Pour une Flandre ouverte

Débat sur l’intégration et le nationalisme

Les partis négociant un accord de gouvernement flamand ont abordé ce jeudi le volet "intégration" de leur programme. La N-VA souhaite une politique beaucoup plus stricte. La note de base, rédigée par Bart De Wever, contenait déjà de forts accents identitaires, prévoyant ainsi d’établir un "canon de l’identité flamande" et faisant référence à l’idée de "nation". Politiquement, on sent bien, derrière ces postures, le souffle du Vlaams Belang. La N-VA est, elle-même, un parti nationaliste. Cette semaine encore, on a lu, stupéfait, des grands patrons flamands plaider pour une immigration choisie en fonction de la religion. On a vu des drapeaux jaunes et noirs fleurir au Pukkelpop, lieu où seule la musique devrait compter.

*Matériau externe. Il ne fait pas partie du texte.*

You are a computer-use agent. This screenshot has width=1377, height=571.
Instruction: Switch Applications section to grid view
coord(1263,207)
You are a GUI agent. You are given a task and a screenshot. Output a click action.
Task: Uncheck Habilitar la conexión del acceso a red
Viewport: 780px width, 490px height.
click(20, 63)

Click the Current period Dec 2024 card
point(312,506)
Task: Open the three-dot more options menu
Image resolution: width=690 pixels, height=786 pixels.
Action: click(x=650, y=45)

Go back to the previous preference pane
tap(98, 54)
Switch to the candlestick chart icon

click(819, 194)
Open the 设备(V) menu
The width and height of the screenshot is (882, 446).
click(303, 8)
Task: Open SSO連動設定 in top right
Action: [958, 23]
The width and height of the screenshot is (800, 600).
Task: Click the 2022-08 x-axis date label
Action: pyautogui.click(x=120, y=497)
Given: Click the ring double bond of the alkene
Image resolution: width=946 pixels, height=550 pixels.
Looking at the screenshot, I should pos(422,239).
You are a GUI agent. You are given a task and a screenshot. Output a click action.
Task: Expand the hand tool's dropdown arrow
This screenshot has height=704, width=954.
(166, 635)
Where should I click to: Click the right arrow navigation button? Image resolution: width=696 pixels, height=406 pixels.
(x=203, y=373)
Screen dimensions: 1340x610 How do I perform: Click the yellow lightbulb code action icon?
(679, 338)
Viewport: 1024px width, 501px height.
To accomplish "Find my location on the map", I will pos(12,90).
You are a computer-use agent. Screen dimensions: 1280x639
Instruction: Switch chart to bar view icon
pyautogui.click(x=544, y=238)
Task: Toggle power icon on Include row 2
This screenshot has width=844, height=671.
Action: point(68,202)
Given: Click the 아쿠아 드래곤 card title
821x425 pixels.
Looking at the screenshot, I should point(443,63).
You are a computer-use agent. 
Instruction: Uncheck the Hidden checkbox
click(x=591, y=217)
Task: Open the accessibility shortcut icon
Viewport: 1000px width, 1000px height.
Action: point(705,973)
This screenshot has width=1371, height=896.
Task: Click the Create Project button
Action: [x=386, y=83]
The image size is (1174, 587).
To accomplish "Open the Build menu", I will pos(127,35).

La Flandre n’a nul besoin de céder à la tentation de la fermeture.

Jeux dangereux. La définition d’une "identité nationale" est sujette à controverse. Le concept peut être "ouvert", beau, perçu comme le résultat de la volonté générale, du désir de vivre ensemble, d’une solidarité, du partage d’un héritage et de valeurs communes.

Mais il peut aussi être "fermé". C’est le repli sur soi et le rejet de l’autre, la prédominance du droit du sang et de l’hérédité. C’est, comme l’a magistralement dénoncé l’auteur péruvien Mario Vargas Llosa, une "idéologie aux idées courtes et exclusives, qui rogne l’horizon intellectuel et dissimule en son sein des préjugés ethniques et racistes, car elle transforme en valeur suprême, en privilège moral et ontologique, la circonstance fortuite du lieu de naissance".

La Flandre peut être fière de son histoire, de son patrimoine, de sa culture, de sa richesse économique et de tant d’autres choses. Elle n’a nul besoin de céder à la tentation de la fermeture.

De même, "l’intégration" (d’un étranger) peut légitimement passer par l’apprentissage d’une langue, d’une culture, de valeurs. Alors, l’individu peut s’épanouir. Il signe un pacte pour l’avenir, sans renoncer à ses racines. Chaque société, chaque individu, est riche de sa diversité. C’est tout le contraire d’une assimilation plus ou moins forcée.

Espérons que, dans ce débat qui dépasse d’ailleurs la Flandre, l’ouverture prédomine. Le contraire foulerait aux pieds nos libertés, nos démocraties, les droits humains. Or y a-t-il valeurs plus sacrées que celles-là pour fonder nos identités individuelle et collective?